One study investigating the toxicity to terrestrial organisms is available for the main constituent Bis(2-propylheptyl) hexanedioate (DPHA). The study was performed according to GLP and OECD guideline 207 using Eisenia foetida as test organism (Xiaoqian 2015). A test substance concentration of 1000 mg/kg was tested in a limit test. No mortality in the treatment as well as no significant difference in body weight between treatment and control were observed during an exposure time of 14 days. Thus, the 14d-LC50 value is determined to be > 1000 mg/kg. Based on this result it can be concluded that Reaction mass of bis(2-propylheptyl) hexanedioate and O6-[2,2-bis[[6-oxo-6-(2-propylheptoxy)hexanoyl]oxymethyl]butyl] O1-(2-propylheptyl) hexanedioate is not toxic to terrestrial organisms at relevant environmental concentrations.

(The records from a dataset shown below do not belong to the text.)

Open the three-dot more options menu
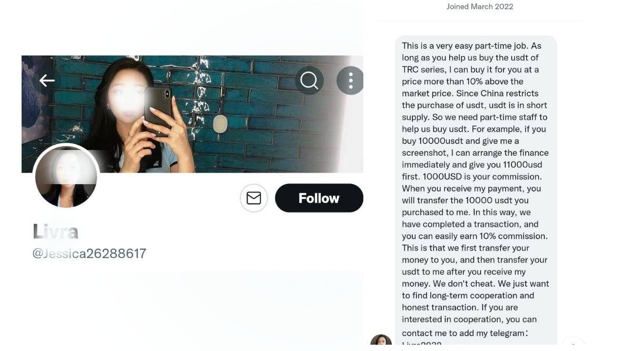The image size is (632, 351). [350, 80]
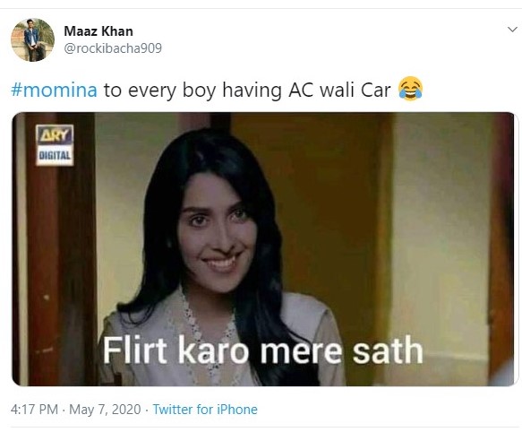Click the laughing tears emoji
The width and height of the screenshot is (522, 432).
(x=410, y=89)
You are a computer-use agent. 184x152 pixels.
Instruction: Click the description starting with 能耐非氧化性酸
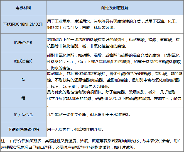(x=113, y=56)
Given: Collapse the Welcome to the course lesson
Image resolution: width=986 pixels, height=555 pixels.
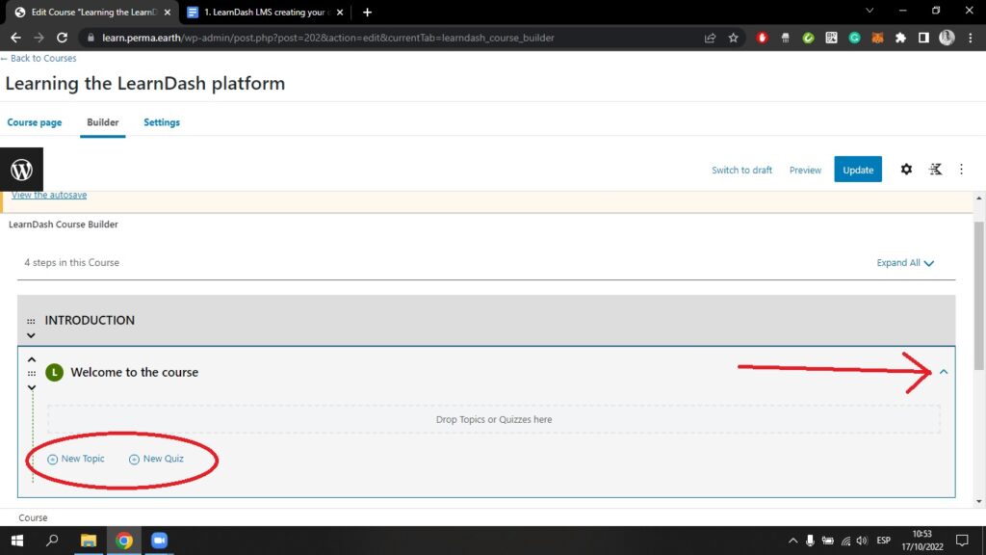Looking at the screenshot, I should [x=944, y=372].
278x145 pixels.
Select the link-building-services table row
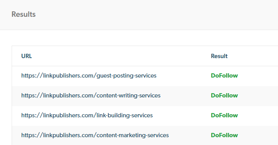pyautogui.click(x=145, y=116)
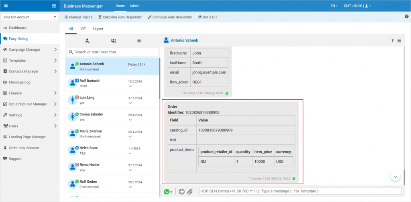Click the pin icon in chat header
This screenshot has height=202, width=411.
click(x=393, y=41)
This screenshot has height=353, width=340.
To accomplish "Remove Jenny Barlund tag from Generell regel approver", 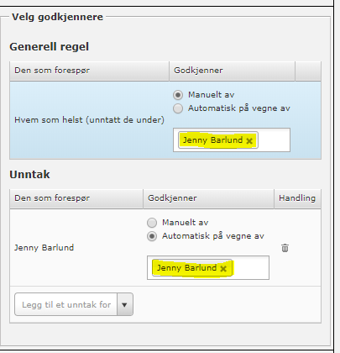I will (249, 141).
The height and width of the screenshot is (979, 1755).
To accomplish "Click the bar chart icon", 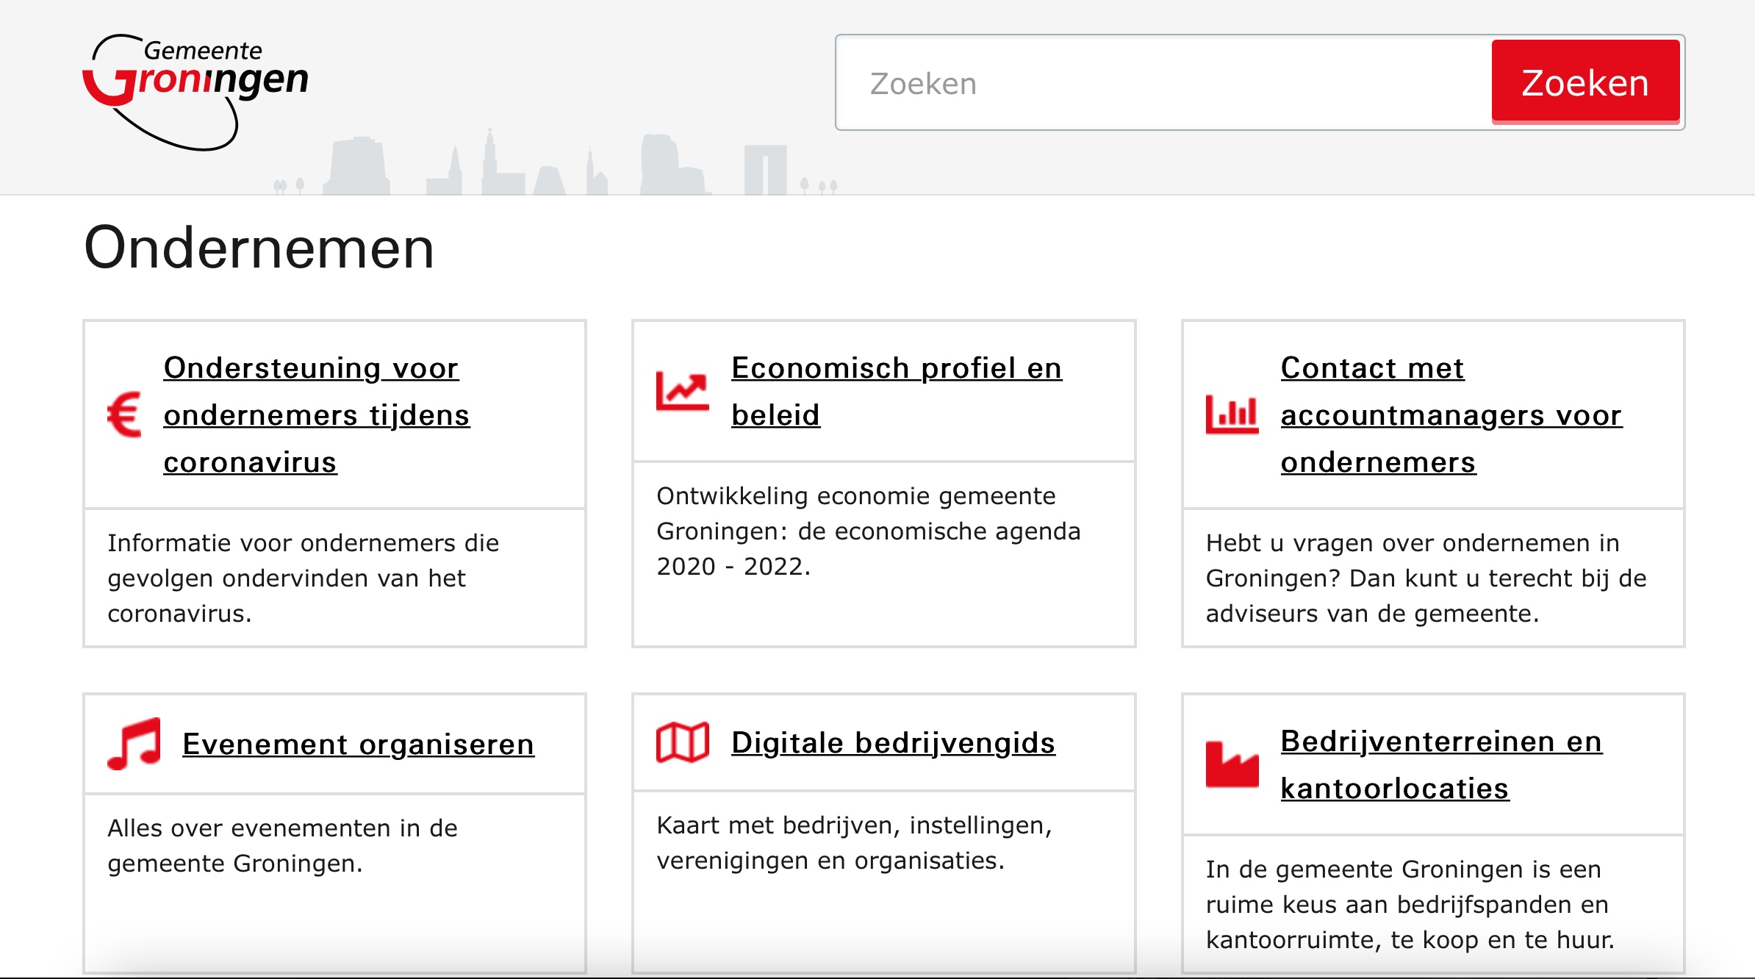I will (x=1232, y=415).
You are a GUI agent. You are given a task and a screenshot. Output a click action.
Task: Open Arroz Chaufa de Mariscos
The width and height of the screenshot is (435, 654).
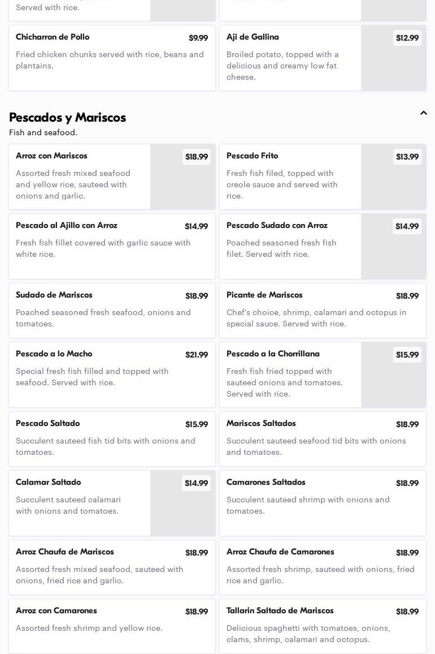click(112, 567)
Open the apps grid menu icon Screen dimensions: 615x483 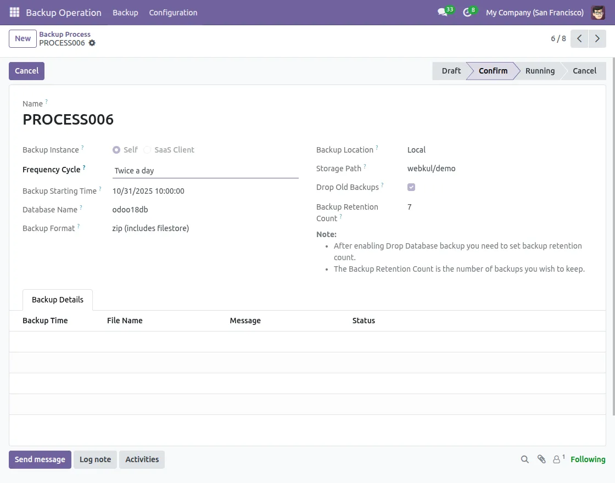click(x=14, y=12)
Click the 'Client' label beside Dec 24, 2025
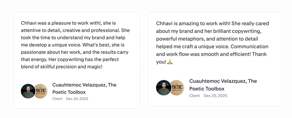Viewport: 292px width, 118px height. pyautogui.click(x=57, y=99)
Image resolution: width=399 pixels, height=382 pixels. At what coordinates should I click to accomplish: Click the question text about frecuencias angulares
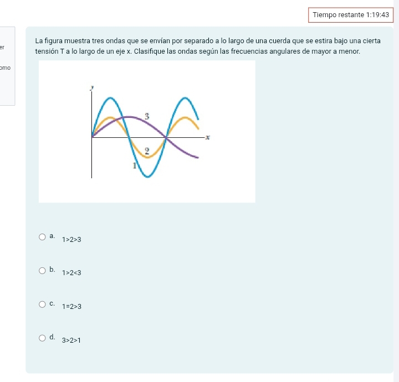[208, 46]
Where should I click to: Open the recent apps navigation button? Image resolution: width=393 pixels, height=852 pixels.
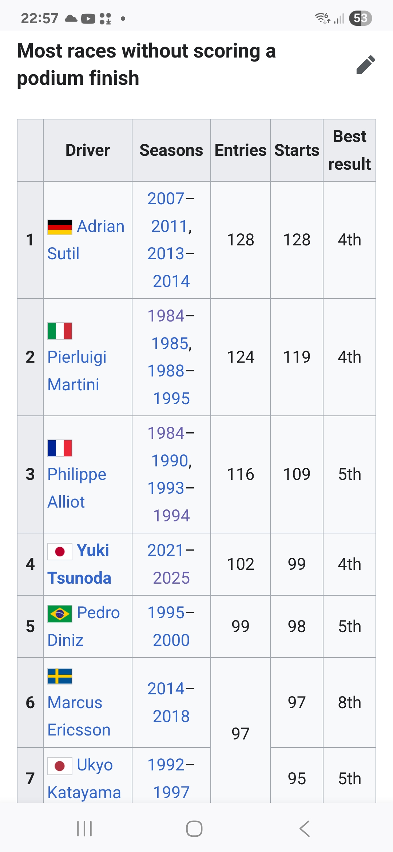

In accordance with Regulation (EC) No. 1907/2006, Annex X, Column 2, 9.4 further studies on the effects on terrestrial organisms does not have to be conducted since the chemical safety assessment indicates that there is no need. The test substance is readily biodegradable and will therefore not persist in soil for an extended period of time. Furthermore, the substance is not toxic to aquatic organisms up to the limit of water solubility and available data indicate that the substance is not bioaccumulative. Due to its high adsorption potential the substance is considered to be immobile in soil and uptake by roots via pore-water is not expected. Studies with aquatic microorganisms showed that the substance is rapidly degraded and show no inhibitory effect. Hence, the risk the test substance poses to terrestrial plants and microorganisms is considered to be low and a study is not considered to be necessary.